To learn more about our work in recycling read our Starbucks Global Responsibility Report at
Starbucks white paper cups, used for hot beverages, are made of paper fiber and the industry standard liner (low-density polyethylene plastic). The paper provides the rigidity for the cup, while the plastic layer keeps the paper layer intact by protecting it from the hot beverage. This plastic layer also makes the hot beverage cups unrecyclable in most paper recycling systems. We are continually evaluating alternatives to the current plastic coating, and are currently conducting life cycle assessments for bio-based plastics.
Other actions taken by Starbucks to reduce the environmental impacts of our disposable cups include:
  • Working to eliminate most double-cupping by utilizing corrugated hot beverage sleeves made of 60 percent post-consumer recycled fiber.
  • Offering the $1.00 reusable, recyclable Starbucks cup with lid
  • Giving customers a $0.10 discount when they use their own reusable cups.
  • Providing "for here" mugs for customers who choose to enjoy their beverages in-store.
  • Please know that we appreciate your comments and that we take our responsibility to the environment very seriously. Your concerns will be forwarded to our utility specialist, who manages in-store recycling for North America

For more information, please visit us online at
If you ever have any questions or concerns in the future, please visit us at
Have a great day, Kaara.

Tammy H.customer service

They've clearly gotten this question before, and this is clearly a form letter. Recycling is not the only issue I mentioned, and is an unsatisfactory solution. Reduce, Reuse, then Recycle.

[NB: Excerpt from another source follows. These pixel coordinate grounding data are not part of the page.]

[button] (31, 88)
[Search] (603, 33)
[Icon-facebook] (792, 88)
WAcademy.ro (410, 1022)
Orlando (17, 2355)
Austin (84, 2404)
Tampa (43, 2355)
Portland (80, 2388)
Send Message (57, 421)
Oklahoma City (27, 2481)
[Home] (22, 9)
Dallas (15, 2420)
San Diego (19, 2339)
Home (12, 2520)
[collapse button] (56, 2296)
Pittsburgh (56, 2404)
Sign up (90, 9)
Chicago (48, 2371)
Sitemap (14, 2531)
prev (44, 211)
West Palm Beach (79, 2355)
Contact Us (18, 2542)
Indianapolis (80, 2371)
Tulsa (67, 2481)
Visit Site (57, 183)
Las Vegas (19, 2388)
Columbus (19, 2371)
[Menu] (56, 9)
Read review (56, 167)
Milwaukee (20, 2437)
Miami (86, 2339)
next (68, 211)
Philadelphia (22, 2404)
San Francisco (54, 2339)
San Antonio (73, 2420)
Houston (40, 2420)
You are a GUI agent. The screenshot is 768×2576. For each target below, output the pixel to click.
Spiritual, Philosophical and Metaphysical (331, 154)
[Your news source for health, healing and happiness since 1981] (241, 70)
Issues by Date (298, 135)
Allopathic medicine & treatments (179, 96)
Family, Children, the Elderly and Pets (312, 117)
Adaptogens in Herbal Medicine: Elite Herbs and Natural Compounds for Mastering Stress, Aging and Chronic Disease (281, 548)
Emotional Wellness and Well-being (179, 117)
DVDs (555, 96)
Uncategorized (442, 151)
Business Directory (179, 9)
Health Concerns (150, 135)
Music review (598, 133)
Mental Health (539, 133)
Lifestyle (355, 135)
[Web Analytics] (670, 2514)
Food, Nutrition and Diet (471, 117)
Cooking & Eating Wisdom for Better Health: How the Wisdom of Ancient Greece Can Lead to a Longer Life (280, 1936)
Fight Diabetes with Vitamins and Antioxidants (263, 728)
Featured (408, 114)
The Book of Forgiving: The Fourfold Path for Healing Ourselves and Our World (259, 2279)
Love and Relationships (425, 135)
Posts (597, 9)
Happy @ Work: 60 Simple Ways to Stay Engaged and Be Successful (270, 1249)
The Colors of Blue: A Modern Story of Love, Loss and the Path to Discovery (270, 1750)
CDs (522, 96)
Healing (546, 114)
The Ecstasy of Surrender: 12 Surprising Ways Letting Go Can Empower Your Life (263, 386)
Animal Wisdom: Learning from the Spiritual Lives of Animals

Not that it's Starbucks' problem only, of course. It's our problem, that so very many of us purchase throwaway/recyclable-in-theory items day after day after every damned day. But since Starbucks is socially responsible in many ways and is a powerful and influential leader in its field, it could really make a dent in changing people's behavior. I am disappointed with their answer.

By Dhscommtech at English Wikipedia, CC BY-SA 3.0

Sunday, April 9, 2017

From buckthorn jungle to oak savannah

Another day cutting buckthorn, this time at Forest Glen, a site new to me, and new to restoration. The buckthorn are so big here they are trees, big, thick trees. The goal is to turn the place back into prairie, rolling into oak savannah. I'm so excited! As you might recall , prairies are my jam.

I also enjoyed looking for tiny little sproutlings.

I was very proud of myself for recognizing these as trout lilies.

There were also spring avens, which are common but native, and loads of these low-to-the-ground spring plants with yellow flowers and which name I can't remember, dangit, but which are invasive and everywhere (anyone?). There were also the soft, fuzzy-leafed beginnings of what looked like mullein, which was brought over by Europeans for medicinal purposes. I wish I'd taken pictures of these things.

Chief Forest Preserve Friend, Josh Coles, showed me some other things growing there: cow parsnip, golden alexander. He said they'd put a seed mix a few weeks ago and some of the other tiny bladelike sprouts we were seeing were likely from that.

Little baby cow parsnip
Little baby golden alexander
We couldn't figure out what this is. Does anyone know?

The anticipation of spring is so fun, plant-wise. I'm looking forward to visiting and working at this site again, watching the plants we identified grow and change, and seeing what else comes up from the ground.